Stony Brook School of Medicine forces applicants to view the medical profession in the context of racism by asking, “What, in your opinion, is the role of a physician in addressing systemic racism and societal injustices?”

The University of California–Davis School of Medicine has developed a mandatory “anti-racism” course for students. Faculty at Louisiana State University Health Shreveport School of Medicine must take “annual unconscious bias training” and “cultural sensitivity, diversity, and bias training”.

Efforts to inculcate America’s future physicians with DEI ideology are beginning to bear fruit.

In August, medical students at the University of Minnesota Twin Cities Medical School recited a DEI oath at their white coat ceremony:

With gratitude, we, the students of the University of Minnesota Twin Cities Medical School Class of 2026, stand here today among our friends, families, peers, mentors and communities, who have supported us in reaching this milestone. Our institution is located on Dakota Land.
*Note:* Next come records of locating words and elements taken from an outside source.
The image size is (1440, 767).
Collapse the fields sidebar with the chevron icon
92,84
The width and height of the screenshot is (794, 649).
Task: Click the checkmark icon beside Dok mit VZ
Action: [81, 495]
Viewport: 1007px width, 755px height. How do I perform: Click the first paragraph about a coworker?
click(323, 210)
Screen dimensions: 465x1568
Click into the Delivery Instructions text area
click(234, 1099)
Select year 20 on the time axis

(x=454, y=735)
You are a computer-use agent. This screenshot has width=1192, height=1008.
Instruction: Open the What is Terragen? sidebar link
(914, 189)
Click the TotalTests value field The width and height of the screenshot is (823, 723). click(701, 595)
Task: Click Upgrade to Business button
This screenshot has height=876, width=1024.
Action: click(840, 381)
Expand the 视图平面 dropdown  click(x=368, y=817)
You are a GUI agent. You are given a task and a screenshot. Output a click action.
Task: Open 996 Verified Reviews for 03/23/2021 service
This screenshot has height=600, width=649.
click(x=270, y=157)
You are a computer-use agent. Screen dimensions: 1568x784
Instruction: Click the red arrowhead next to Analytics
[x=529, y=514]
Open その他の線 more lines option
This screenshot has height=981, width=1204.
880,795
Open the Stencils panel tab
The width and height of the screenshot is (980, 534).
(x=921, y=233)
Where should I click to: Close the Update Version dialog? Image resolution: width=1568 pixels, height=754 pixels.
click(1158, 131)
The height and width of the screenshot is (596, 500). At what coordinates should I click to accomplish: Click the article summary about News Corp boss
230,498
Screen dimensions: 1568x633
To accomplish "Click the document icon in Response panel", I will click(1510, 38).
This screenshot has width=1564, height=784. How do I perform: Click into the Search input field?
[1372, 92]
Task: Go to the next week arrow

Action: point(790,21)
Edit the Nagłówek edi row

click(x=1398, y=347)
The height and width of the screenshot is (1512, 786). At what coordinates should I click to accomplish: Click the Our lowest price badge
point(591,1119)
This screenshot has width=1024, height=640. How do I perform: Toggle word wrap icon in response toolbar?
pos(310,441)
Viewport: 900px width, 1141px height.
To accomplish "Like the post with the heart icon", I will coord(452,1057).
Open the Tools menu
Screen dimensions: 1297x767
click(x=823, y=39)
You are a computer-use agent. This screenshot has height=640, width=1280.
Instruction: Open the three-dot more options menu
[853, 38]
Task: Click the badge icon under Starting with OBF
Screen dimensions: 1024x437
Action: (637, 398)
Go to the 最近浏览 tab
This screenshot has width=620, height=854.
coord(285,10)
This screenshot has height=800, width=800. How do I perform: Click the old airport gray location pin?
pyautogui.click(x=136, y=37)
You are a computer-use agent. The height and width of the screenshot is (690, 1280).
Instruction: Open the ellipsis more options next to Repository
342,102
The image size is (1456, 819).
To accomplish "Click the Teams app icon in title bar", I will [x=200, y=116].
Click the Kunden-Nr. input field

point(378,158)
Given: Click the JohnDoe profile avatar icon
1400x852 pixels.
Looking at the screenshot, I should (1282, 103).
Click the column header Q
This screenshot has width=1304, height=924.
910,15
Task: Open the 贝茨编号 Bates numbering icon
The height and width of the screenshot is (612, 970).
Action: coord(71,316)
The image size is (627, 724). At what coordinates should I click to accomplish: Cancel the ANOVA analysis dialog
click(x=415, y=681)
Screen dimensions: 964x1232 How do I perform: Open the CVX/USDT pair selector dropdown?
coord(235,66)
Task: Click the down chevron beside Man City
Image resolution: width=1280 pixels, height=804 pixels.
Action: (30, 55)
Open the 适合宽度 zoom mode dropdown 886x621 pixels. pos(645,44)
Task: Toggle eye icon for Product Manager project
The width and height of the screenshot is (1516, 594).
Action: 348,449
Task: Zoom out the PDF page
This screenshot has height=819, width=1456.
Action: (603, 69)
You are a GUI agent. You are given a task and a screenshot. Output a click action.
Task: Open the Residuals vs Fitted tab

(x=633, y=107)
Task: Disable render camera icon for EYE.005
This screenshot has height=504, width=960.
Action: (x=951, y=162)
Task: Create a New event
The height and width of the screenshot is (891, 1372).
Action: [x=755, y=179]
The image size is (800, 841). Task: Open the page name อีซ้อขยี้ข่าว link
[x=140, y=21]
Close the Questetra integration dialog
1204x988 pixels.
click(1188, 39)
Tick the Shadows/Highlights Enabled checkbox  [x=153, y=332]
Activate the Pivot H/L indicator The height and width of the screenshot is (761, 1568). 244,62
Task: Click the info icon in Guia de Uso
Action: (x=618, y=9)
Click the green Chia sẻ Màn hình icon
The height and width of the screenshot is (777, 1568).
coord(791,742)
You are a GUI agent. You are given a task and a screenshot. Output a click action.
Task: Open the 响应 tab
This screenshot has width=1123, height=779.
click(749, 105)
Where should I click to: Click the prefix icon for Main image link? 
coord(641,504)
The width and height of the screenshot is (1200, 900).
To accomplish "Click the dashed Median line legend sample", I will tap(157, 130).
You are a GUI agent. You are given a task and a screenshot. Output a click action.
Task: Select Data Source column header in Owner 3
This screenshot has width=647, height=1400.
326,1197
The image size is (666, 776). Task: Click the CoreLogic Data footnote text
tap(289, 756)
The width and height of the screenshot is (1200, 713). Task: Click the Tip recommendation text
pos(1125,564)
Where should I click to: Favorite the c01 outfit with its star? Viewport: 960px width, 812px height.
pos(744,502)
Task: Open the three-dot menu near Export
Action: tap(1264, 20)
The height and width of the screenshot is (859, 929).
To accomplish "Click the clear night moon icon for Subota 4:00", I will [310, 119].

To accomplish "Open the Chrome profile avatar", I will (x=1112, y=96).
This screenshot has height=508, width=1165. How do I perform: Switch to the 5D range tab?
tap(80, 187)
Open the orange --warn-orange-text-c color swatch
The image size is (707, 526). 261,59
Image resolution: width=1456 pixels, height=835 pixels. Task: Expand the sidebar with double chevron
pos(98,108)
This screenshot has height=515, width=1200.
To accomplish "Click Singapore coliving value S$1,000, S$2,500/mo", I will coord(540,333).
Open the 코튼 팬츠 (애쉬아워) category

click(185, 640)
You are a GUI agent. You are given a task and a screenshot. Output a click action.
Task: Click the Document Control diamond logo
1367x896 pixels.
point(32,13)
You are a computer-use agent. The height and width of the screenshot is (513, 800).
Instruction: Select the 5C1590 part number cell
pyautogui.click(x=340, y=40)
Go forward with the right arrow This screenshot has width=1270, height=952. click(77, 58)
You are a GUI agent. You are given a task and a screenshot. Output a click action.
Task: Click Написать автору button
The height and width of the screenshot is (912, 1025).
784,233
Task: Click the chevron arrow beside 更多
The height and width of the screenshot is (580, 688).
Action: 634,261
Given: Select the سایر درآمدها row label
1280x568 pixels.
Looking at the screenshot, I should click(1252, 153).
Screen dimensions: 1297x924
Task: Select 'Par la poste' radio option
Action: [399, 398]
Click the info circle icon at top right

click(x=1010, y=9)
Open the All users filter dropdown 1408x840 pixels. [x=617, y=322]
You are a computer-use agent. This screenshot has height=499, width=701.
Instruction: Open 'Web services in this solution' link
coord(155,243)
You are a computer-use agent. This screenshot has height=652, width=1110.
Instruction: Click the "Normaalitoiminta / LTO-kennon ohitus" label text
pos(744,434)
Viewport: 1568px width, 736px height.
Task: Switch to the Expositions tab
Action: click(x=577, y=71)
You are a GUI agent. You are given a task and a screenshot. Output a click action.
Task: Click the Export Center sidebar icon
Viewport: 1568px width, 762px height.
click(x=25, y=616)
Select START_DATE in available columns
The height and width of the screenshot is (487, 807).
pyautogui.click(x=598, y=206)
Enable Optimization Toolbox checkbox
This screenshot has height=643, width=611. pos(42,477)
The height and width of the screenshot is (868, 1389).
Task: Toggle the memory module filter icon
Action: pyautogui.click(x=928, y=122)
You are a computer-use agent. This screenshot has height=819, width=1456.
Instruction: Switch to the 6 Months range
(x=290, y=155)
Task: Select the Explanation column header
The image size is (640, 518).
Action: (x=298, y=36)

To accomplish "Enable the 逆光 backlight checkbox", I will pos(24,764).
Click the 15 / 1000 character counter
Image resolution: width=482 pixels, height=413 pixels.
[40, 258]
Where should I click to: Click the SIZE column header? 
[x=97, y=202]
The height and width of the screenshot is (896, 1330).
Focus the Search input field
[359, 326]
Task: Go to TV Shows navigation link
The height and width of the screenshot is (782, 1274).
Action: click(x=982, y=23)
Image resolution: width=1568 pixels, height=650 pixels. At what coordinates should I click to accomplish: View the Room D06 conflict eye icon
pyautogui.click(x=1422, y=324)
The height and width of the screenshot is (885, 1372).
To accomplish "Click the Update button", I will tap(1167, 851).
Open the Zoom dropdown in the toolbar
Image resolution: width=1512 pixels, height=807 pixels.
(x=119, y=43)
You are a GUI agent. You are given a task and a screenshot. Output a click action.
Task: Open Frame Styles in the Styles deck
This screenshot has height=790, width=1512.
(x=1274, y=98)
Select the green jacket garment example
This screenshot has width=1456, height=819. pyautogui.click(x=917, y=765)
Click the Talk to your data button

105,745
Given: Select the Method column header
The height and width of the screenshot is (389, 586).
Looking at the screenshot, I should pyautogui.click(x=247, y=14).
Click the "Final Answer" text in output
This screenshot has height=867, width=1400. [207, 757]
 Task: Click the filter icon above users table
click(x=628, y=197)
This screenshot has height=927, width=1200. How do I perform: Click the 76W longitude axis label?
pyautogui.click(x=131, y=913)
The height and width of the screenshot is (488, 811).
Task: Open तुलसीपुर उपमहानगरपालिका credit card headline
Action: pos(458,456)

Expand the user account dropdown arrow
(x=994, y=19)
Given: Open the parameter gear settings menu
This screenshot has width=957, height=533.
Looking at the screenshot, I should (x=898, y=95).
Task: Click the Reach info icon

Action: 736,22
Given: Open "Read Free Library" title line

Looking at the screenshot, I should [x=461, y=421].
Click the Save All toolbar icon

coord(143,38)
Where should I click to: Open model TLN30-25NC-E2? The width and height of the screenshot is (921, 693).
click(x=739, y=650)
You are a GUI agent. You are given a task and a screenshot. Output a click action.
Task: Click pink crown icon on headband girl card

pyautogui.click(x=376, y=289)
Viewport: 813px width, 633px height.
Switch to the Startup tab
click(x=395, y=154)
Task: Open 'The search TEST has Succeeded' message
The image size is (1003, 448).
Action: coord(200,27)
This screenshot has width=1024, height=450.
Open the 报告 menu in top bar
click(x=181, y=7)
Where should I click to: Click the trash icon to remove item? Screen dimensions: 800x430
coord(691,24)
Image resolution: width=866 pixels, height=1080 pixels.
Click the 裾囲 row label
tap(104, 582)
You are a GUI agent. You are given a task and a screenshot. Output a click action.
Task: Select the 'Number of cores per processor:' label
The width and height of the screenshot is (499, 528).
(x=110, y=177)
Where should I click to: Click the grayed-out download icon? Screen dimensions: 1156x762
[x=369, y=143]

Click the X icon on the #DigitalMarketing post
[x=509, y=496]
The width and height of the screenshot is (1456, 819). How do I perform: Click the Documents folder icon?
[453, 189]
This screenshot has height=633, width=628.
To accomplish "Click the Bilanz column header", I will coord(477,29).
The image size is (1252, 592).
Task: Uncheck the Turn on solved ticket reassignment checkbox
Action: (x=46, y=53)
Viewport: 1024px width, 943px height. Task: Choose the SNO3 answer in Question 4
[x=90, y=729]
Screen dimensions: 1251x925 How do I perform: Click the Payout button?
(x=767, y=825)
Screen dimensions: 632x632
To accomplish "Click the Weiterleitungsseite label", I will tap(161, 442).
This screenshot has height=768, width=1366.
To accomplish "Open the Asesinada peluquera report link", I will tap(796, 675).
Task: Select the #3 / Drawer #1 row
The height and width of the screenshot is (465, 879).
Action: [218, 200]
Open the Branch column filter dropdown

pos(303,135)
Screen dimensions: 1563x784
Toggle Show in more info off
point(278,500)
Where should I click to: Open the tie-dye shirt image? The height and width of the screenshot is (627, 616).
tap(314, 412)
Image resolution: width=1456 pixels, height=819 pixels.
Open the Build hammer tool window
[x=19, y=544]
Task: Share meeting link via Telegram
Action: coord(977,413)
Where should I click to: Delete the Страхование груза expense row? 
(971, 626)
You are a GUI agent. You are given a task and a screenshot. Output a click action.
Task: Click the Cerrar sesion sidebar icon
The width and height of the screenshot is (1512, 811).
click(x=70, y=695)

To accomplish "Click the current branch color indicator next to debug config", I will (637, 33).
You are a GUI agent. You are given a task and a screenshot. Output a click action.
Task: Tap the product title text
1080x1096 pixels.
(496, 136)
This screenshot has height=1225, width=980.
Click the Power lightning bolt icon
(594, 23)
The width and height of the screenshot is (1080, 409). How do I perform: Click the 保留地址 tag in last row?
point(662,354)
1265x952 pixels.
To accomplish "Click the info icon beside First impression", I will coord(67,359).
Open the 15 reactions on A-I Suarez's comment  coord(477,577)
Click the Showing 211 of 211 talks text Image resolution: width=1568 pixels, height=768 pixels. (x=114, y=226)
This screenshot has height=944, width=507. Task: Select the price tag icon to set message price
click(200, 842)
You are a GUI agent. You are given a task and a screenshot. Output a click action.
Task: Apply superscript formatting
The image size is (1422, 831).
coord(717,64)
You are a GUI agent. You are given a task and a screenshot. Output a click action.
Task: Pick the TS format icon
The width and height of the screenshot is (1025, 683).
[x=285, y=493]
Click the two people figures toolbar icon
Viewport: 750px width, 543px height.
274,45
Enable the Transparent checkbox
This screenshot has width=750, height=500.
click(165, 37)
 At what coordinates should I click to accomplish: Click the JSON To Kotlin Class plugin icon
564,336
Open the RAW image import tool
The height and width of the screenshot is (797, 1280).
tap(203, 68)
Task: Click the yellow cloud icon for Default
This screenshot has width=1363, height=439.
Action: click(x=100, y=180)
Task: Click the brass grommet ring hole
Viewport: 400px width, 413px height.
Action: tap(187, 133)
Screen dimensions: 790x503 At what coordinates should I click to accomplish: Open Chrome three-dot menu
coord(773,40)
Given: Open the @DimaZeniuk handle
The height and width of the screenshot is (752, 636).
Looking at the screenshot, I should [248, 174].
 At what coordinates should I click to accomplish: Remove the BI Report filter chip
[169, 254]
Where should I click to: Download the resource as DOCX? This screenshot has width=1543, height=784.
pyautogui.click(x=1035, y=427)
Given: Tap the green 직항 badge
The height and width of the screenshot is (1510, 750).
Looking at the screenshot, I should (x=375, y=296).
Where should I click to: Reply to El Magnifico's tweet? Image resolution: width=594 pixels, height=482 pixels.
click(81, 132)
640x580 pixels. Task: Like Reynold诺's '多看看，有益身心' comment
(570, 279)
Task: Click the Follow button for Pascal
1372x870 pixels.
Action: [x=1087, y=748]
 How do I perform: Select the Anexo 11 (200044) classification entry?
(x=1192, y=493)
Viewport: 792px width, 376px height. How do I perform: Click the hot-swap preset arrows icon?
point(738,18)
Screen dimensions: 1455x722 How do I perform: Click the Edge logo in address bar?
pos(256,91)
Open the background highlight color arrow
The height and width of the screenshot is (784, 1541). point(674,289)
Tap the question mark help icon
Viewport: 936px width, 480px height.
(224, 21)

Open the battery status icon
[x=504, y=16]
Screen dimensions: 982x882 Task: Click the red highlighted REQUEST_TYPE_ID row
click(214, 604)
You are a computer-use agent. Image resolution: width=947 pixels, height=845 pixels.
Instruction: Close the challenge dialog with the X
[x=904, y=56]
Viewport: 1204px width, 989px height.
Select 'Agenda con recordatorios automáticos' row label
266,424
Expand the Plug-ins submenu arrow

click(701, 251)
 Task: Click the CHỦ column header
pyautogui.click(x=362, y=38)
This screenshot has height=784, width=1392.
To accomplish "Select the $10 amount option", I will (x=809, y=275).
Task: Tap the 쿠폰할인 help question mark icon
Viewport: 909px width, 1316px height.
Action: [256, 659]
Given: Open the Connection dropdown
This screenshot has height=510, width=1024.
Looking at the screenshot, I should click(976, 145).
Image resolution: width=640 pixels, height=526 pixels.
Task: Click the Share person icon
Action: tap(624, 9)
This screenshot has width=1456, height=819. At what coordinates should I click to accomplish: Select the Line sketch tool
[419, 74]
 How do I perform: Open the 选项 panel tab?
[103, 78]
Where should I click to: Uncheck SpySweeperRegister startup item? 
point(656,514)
Today, many indigenous people throughout the state including Dakota and Ojibwe, call the Twin Cities home; we also recognize this acknowledgement is not enough.

Some parts of the pledge mentioned issues like “health care violence.”

We commit to uprooting the legacy and perpetuation of structural violence deeply embedded within the health care system.

We recognize inequities built by past and present traumas rooted in white supremacy, colonialism, the gender binary, ableism, and all forms of oppression.

As we enter this profession with an opportunity for growth, we commit to promoting a culture of anti-racism, listening, and amplifying voices for positive change.

We pledge to honor all indigenous ways of healing that have been historically marginalized by Western medicine, knowing that health is intimately connected to our environment, we commit to healing our planet and communities.

We vow to embrace our role as community members and strive to embody cultural humility. We promise to continue restoring trust in the medical system and fulfilling our responsibilities as educators and advocates. We commit to collaborating with social, political, and additional systems to advance health equity.